A comment worthy of a post: A Tired Creative writes back

What is it with ad people and stress? That was the post that got this amazing response, so brilliant that we had to post it. Thank you, TiredCreative. You made our day.

Here is the comment in full:

I find that 70% of the stress is created because the people hiring us, whether it's the CEO, the Executive CD, or the clients, react to any error, however minor, like it's the end of the world. I don't know about at your agency, but at mine (my former, I'm gone, and honestly thinking about quitting the business for good), one broken link on a website precipitates panicked, angry phone calls from the client at 4 o'clock in the freaking morning.

The general attitude is "We're charging/spending a lot of money for you stupid creatives to play with pictures, which the rest of the world views as highly irrelevant, so it'd better be perfect."

As a woman in the industry, as well, the subtle and blatant sexism both add to the stress. I have been denied basic work materials while my male counterparts (and subordinates!) received them in triplicate. I've had men on the same level as me try to act like my boss, and when I (and my co-workers) told them "No you may not," they persisted, and it was just fine, because they're in the Old Boys Network. I have also had the pleasure of watching a man's name being put on an award I won! Men are viewed as inherently creative, funny, witty, whatever...women are viewed in this industry as...kinda in the way.

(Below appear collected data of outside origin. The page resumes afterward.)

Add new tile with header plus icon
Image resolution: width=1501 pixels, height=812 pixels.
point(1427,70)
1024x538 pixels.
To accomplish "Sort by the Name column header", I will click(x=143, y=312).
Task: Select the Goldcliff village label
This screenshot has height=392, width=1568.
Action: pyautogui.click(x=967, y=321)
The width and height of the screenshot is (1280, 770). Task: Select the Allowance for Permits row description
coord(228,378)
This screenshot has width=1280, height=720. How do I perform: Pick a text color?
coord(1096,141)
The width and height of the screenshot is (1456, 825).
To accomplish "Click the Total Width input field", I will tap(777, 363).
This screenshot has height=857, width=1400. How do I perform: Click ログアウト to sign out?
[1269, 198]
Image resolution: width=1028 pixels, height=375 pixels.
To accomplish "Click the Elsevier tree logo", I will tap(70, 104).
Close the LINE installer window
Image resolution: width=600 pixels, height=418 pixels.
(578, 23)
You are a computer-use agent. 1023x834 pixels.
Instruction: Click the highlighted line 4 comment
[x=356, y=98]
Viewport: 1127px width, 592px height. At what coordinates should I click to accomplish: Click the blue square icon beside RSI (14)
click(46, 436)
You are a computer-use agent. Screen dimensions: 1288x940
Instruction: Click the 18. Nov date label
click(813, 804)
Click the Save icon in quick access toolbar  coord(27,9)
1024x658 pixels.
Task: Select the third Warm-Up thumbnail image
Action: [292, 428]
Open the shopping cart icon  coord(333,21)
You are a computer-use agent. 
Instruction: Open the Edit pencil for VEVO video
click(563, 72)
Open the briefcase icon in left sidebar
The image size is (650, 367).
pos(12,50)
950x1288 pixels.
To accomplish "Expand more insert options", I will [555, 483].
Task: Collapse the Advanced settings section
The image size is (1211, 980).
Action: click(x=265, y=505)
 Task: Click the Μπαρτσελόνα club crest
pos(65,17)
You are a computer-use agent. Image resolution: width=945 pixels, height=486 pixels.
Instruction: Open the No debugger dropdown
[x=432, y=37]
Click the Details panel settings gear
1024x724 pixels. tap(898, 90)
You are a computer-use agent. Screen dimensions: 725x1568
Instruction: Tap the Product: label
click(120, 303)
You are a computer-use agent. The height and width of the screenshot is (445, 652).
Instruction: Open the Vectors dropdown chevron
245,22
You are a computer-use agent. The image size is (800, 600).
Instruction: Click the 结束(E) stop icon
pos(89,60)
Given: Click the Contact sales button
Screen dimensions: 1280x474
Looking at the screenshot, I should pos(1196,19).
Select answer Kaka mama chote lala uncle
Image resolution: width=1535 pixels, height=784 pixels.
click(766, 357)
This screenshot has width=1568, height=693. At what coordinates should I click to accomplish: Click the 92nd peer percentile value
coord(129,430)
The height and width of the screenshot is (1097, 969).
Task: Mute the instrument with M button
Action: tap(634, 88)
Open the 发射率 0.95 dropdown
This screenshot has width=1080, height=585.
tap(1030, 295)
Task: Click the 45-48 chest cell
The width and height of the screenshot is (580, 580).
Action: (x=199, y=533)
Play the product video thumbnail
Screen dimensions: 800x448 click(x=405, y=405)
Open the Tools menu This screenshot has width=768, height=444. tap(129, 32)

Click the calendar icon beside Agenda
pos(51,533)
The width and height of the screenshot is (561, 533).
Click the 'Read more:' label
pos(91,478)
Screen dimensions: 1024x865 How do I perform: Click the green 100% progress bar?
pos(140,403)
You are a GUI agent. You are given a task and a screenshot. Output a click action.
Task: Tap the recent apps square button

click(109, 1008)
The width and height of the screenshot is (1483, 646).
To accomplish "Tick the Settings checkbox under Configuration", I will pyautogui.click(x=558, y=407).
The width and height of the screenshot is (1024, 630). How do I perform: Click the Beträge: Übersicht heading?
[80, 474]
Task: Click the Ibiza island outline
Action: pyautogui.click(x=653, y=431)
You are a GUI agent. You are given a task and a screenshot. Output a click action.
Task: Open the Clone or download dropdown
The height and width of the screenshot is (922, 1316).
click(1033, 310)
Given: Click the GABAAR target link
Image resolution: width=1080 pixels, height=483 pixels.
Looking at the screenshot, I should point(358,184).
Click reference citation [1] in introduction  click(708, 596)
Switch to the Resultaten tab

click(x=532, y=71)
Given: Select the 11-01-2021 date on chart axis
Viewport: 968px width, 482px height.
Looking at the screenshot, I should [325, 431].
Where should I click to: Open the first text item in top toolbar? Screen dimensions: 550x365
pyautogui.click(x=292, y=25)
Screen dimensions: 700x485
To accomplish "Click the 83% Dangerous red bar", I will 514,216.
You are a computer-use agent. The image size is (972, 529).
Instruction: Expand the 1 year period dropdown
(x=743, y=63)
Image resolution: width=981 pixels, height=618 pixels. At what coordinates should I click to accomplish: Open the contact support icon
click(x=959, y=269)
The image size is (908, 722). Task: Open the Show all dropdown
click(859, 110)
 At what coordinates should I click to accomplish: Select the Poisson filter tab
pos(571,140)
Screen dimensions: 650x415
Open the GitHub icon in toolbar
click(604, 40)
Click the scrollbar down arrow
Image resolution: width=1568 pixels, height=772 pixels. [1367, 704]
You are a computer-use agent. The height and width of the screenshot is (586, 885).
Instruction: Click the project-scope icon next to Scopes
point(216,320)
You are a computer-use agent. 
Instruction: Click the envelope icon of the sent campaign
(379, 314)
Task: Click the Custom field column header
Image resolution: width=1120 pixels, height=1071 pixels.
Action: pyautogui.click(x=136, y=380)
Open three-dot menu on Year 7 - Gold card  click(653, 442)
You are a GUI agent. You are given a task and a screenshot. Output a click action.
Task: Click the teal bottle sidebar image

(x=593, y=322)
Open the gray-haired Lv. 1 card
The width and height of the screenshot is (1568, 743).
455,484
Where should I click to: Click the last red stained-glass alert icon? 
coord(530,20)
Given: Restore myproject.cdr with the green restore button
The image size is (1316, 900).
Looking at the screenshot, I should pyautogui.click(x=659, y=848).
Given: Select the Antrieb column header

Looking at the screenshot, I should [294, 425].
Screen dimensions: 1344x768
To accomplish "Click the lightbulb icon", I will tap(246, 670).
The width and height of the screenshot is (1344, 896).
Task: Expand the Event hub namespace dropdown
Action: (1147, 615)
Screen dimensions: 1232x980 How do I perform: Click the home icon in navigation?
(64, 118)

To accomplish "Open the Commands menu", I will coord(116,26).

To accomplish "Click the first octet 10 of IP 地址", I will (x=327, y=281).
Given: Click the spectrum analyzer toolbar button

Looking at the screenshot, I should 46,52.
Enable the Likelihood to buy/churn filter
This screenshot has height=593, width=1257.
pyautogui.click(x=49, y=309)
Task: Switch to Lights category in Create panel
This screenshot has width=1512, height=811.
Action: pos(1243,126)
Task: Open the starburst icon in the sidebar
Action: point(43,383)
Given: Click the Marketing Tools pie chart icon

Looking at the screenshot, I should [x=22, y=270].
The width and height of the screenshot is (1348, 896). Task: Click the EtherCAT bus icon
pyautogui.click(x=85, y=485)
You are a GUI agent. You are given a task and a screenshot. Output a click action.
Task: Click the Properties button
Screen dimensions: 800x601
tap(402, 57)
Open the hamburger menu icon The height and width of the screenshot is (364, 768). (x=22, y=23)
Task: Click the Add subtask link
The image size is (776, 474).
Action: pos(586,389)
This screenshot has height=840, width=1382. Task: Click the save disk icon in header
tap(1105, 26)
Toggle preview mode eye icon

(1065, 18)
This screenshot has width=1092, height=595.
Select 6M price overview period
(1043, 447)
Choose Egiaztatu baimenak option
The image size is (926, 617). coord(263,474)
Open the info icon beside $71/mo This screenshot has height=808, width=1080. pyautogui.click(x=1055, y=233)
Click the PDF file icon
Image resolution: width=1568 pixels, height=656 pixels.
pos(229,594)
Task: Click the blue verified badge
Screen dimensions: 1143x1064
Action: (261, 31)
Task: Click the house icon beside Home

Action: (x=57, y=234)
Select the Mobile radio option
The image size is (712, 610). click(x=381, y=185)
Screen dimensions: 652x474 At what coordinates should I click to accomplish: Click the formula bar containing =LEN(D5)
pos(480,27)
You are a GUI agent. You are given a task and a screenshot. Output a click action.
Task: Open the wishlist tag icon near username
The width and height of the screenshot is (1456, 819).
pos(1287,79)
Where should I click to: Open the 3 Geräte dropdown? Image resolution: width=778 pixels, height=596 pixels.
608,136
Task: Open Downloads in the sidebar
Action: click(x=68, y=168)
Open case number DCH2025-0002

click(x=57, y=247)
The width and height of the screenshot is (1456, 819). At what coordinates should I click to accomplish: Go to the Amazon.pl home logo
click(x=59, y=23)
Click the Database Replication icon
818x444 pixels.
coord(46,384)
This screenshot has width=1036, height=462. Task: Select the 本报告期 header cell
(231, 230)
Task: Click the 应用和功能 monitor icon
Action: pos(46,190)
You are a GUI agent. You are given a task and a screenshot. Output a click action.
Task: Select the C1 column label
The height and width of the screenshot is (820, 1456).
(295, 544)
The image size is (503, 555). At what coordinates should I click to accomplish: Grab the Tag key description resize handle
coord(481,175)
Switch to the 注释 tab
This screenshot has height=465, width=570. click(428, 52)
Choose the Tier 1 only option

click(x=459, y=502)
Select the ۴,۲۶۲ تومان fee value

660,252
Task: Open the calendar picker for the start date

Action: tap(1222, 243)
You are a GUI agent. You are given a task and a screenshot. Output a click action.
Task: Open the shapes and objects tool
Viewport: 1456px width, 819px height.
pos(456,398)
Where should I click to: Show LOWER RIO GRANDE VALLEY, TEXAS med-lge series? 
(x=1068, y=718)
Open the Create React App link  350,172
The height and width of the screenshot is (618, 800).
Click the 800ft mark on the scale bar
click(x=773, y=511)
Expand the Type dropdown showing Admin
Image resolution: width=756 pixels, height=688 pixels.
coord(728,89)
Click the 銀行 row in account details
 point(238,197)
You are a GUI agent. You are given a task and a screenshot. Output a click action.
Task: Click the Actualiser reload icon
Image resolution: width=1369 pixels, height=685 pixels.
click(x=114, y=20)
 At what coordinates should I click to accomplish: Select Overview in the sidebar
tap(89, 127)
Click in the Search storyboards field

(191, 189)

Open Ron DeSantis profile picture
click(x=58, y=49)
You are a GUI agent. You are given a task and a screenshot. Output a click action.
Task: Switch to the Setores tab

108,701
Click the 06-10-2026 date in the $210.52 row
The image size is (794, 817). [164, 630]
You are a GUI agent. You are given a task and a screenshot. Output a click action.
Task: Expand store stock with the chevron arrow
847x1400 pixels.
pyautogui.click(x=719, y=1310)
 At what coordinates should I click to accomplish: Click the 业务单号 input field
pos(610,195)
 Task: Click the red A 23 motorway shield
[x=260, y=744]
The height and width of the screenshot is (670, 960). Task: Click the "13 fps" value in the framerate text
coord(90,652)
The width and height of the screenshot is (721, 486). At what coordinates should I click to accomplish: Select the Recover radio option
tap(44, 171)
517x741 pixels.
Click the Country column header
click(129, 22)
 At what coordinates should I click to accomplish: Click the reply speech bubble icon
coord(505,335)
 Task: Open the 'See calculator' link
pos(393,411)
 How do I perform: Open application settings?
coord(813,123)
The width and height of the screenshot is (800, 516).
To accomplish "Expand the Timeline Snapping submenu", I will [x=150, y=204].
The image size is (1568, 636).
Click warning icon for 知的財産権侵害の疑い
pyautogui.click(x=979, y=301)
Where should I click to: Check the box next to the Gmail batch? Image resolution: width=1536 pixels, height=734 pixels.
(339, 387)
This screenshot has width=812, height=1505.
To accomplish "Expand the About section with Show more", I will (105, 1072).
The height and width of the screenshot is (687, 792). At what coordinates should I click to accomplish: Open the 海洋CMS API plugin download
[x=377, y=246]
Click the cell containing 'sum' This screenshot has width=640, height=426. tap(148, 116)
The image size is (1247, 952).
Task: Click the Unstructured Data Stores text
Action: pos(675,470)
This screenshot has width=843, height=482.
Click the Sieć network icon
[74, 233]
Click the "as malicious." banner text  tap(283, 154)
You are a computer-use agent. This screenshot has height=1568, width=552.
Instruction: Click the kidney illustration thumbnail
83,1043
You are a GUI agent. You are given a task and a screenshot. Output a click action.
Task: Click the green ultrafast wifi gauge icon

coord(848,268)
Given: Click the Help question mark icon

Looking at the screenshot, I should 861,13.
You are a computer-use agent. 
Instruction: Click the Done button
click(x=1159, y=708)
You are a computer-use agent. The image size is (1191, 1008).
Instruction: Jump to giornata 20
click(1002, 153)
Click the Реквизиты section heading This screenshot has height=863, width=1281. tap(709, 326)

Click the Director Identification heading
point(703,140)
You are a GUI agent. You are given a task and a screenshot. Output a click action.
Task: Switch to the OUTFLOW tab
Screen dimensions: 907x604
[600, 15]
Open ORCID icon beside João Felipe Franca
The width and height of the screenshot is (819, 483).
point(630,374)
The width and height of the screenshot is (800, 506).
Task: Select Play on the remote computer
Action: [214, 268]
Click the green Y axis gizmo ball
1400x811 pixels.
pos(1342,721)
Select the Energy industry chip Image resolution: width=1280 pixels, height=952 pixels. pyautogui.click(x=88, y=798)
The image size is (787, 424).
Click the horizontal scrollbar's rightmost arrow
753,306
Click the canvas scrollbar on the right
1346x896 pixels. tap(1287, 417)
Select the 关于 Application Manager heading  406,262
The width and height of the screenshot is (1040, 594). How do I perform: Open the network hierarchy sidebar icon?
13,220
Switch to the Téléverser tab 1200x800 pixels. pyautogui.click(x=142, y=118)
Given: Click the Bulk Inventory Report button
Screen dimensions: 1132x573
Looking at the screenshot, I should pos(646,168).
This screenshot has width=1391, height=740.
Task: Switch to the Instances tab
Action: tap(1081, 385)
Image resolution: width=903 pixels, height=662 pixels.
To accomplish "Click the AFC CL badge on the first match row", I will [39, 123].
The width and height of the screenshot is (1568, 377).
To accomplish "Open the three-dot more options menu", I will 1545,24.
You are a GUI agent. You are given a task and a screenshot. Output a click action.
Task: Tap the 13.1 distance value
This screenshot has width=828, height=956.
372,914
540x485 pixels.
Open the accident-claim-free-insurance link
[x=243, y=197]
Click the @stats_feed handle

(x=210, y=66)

Finally, the other 30% of it is inept Account Executives. Jay-sus. If you add up all the time they spend either sitting on a job so you have to slap it together in miracle-worker time, or not following up with a client so something that should've had a two-week timeline needs to be done in three days, or simply giving me stupid-crazy deadlines without ever negotiating with the client (because EVERYTHING is an emergency), you'd have the rest of the stress right there.

Why am I even remotely considering staying in this field? I dunno...because I can make cool stuff and wear "whatever" to work. But I've also learned that the higher you climb in the agency, the less chance you get to do even those two things.

I'm considering paying my bills with phone sex. And that's no joke. It's got all of the sexual harassment and creativity of advertising, but I can do it from home and make my own hours. Failing that, I could rob a bank, like that middle-aged man did, for the healthcare.

Oh, and I'll add to that, poor time management. My pie chart is full, so I don't know what percentage of stress poor time management contributes, but it's a damn domino effect, and it starts with the client.

1. Client demands something with an impossible timeline.
2. AE, scared of the client, accepts.
3. Traffic Manager, knowing the job is impossible anyway, sits on scheduling it.
4. Creative team sits on it further because they're panicking about how they're going to get 3 print ads and 2 radio spots banged out before 6 p.m.
5. Creative Director sits on signing off on creative because s/he has his/her own schedule and will get around to it whenever s/he feels like it.
6. Creative team stays late for the 40th night in a row because the ads aren't signed off yet.
7. Client requests 40 jillion rounds of revisions. Due IMMEDIATELY.
(Sometimes) 8. Client "takes back" half of those revisions. "On second thought, I liked your previous version better." Or, worse yet, "Let's combine my revisions with your original idea and create a hodgepodge of fuckery! It looks ugly, it sounds ugly, but I am the client!"

Rinse, repeat. Sound familiar? Hope so, 'cause this has been the story in every agency in my experience!

1 comments:

RestrictionsApply said...

This entire post should be carved on a marble slab, with gold-leaf lettering, and placed in the lobby of every agency in the world.